• _EXCERPTED TEXT_:
= = =
Bingham Loop is a station and turning loop at the eastern terminus of the 503 Kingston Rd streetcar lines of the Toronto Transit Commission (TTC). It lies between Victoria Park Avenue and Bingham Avenue, just north of Kingston Road in Toronto. 

Streetcars loop anticlockwise from Victoria Park Avenue and stop on the south side of the platform, while buses enter in the other direction from Bingham Avenue and stop on the north side. The island platform is covered by a one-piece  long canopy. A small brick building provides facilities for TTC staff.

History
The private Toronto and Scarboro' Electric Railway, Light and Power Company had operated the single track Scarboro radial line along Kingston Road to West Hill. When the TTC assumed the route between Queen Street and Victoria Park in 1922, they double tracked the line and built the return loop at Bingham. In 1927, the TTC took over operation of the Scarboro radial line, which terminated on the east side of Victoria Park Avenue, and connected it to the Bingham Loop so that radial cars could be stored at Russell Carhouse. In 1928, the TTC extended the double track east to Birchmount Loop replacing the Scarboro radial line to that point. The Bingham Loop was rebuilt in 1954, with one track removed to accommodate buses as it is today, and streetcar service east of Victoria Park was discontinued.
= = =
• _STATED GOAL_: Please copy the Bingham Loop text word for word, from its opening line through the last sentence.
= = =
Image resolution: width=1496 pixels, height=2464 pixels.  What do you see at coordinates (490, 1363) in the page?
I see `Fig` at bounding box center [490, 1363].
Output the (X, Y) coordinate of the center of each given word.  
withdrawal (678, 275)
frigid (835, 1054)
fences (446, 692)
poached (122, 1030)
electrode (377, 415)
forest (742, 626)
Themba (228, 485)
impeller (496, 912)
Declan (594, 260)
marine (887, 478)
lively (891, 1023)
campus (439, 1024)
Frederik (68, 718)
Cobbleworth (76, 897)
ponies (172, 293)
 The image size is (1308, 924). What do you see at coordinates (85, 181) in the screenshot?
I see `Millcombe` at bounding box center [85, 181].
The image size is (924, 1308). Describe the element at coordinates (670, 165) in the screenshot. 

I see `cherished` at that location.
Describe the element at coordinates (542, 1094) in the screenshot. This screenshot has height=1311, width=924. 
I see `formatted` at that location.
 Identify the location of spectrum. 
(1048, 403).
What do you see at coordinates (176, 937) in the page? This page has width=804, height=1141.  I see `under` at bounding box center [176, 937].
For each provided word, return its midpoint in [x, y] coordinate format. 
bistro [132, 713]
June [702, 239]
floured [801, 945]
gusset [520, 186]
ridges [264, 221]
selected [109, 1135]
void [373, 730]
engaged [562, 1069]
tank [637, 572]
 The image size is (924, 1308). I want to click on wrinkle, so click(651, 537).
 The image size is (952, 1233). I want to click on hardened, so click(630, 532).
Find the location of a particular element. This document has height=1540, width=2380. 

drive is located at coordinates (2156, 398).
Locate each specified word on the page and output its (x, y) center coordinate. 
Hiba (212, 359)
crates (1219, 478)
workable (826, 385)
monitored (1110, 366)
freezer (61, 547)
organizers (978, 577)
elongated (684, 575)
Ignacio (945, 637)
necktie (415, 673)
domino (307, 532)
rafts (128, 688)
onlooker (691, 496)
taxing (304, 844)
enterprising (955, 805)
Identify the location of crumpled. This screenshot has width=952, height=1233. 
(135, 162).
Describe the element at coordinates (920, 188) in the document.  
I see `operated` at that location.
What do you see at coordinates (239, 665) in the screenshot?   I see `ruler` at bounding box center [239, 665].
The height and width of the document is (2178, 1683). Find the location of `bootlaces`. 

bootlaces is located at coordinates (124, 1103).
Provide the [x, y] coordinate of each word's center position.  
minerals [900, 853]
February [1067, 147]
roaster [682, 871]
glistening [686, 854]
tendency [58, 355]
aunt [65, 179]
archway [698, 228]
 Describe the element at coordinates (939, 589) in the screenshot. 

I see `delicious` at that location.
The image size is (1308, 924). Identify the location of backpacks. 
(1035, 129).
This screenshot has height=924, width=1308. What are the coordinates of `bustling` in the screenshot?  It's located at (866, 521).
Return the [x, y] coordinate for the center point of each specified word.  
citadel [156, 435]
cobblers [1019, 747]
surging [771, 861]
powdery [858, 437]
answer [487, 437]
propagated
= = =
• _ANSWER TO THIS TASK_:
Bingham Loop is a station and turning loop at the eastern terminus of the 503 Kingston Rd streetcar lines of the Toronto Transit Commission (TTC). It lies between Victoria Park Avenue and Bingham Avenue, just north of Kingston Road in Toronto. 

Streetcars loop anticlockwise from Victoria Park Avenue and stop on the south side of the platform, while buses enter in the other direction from Bingham Avenue and stop on the north side. The island platform is covered by a one-piece  long canopy. A small brick building provides facilities for TTC staff.

History
The private Toronto and Scarboro' Electric Railway, Light and Power Company had operated the single track Scarboro radial line along Kingston Road to West Hill. When the TTC assumed the route between Queen Street and Victoria Park in 1922, they double tracked the line and built the return loop at Bingham. In 1927, the TTC took over operation of the Scarboro radial line, which terminated on the east side of Victoria Park Avenue, and connected it to the Bingham Loop so that radial cars could be stored at Russell Carhouse. In 1928, the TTC extended the double track east to Birchmount Loop replacing the Scarboro radial line to that point. The Bingham Loop was rebuilt in 1954, with one track removed to accommodate buses as it is today, and streetcar service east of Victoria Park was discontinued.